For the most part, though, the mood at the CBS Broadcast Center on Sunday was grim. A lot of people will be out of jobs. Without the NFL, CBS Sports has little more left than the Masters, the U.S. Open, the upcoming Winter Olympics, a few college football bowl games and college basketball's Final Four (chart). In the last year alone CBS has lost out on Major League Baseball, the 1996 Atlanta Summer Olympics and now the NFL. They may have to bring back refrigerator racing on Sundays. Nobody at CBS is blaming Pilson, though. The point man on the NFL talks was executive vice-president Peter Lund, and he was following Tisch's orders. Pilson was only the messenger.
Another cause for concern over at CBS is what will happen to its vaunted Sunday-night lineup. Will as many people watch 60 Minutes and Murder, She Wrote if Madden and Pat Summerall aren't promoting Mike and Jessica during the Sunday-afternoon NFC game? "It's funny," says one former CBS Sports employee. "CBS spent all that money on baseball and the Winter Olympics a few years ago, and it helped take them to the top. Now Fox is using the same strategy against them. You live by the sword, you die by the sword."
A CBS executive was even more blunt. "This wasn't a rights-fee negotiation," he said. "This was a hostile takeover by Fox."
•Smalltown, U.S.A. Of Fox's 139 stations, 120 are on the weaker UHF band. While most of those stations are on cable, and Fox claims that it can blanket 95% of the U.S., there might be a few isolated areas that will no longer receive NFC games.
•The Poorer Clubs. Bill Parcells was kind of hoping to get some of those ex-49ers for his New England Patriots.
There are skeptics who think that Murdoch will lose his custom-made shirt over the NFL deal; one estimate has him losing $500 million over the next four years. Says Murdoch, "I've seen those outrageous numbers. We'll lose a few million in the first year, but even if it was 40 or 50 million, it would be tax deductible. It was a cheap way of buying a network."
There are also those who don't think that Fox will be able to mobilize quickly enough to provide quality NFL coverage beginning next fall.

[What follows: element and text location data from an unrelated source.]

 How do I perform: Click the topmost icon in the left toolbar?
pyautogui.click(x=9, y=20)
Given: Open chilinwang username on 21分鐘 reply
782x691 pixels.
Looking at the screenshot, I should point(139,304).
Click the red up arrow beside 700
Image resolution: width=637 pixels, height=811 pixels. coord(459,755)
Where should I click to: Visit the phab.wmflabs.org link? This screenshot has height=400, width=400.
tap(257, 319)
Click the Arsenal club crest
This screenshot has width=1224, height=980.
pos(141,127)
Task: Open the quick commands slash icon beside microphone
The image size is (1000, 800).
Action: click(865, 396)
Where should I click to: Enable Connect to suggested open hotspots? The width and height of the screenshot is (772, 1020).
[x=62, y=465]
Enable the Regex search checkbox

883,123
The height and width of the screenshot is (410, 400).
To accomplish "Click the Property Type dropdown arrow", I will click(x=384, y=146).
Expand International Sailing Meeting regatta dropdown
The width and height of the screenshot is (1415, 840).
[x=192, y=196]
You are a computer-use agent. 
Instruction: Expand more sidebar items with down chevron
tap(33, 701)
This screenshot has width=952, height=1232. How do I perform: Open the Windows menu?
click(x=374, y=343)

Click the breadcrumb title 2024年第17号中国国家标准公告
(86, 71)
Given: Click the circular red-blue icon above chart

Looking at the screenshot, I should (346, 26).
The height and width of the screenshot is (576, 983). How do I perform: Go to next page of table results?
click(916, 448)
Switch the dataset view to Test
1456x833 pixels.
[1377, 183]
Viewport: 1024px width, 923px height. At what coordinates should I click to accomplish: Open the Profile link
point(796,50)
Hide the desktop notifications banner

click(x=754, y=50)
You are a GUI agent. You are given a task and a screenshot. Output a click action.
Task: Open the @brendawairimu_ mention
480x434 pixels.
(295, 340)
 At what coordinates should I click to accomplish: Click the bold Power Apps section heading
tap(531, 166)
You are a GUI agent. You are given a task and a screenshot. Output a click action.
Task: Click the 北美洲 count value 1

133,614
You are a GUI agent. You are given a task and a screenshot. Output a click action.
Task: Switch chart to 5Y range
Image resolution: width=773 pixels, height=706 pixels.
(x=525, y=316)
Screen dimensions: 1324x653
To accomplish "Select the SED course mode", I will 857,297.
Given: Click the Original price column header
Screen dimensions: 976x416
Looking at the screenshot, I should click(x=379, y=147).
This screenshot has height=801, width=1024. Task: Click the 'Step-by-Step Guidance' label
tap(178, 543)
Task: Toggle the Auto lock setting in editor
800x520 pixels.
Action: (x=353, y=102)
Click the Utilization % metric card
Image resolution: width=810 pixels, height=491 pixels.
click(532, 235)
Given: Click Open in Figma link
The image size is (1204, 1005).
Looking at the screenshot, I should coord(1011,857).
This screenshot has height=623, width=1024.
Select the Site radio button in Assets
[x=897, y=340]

But thanks to network cutbacks, there are many seasoned producers, directors and on-air talents that Fox will be able to hire for a lot less than those people were earning before.
And if Murdoch wants a Jimmy the Greek type, who among us can ever forget the episode a few years back on Fox's The Simpsons when little Lisa Simpson made a fortune for Homer with her NFL picks?